* begin Supplied entries *

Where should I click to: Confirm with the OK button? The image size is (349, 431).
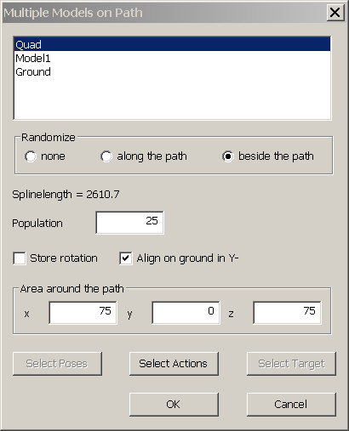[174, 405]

* end Supplied entries *
* begin Supplied entries *

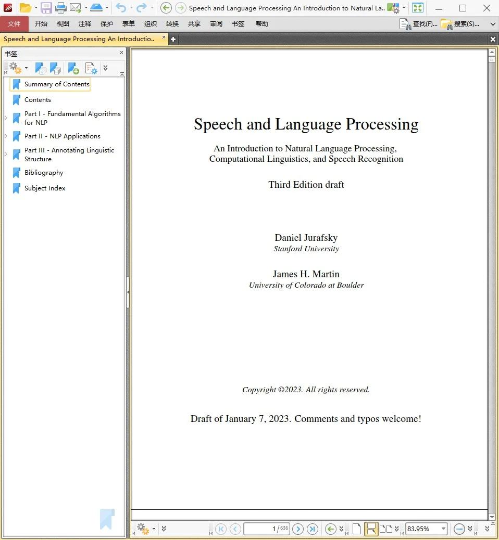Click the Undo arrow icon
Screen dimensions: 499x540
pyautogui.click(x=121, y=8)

* end Supplied entries *

What you will do> Can you copy out everything from the line containing "Click the Undo arrow icon" down to the line containing "pyautogui.click(x=121, y=8)", word for word and leaving out the picture?

Output>
Click the Undo arrow icon
Screen dimensions: 499x540
pyautogui.click(x=121, y=8)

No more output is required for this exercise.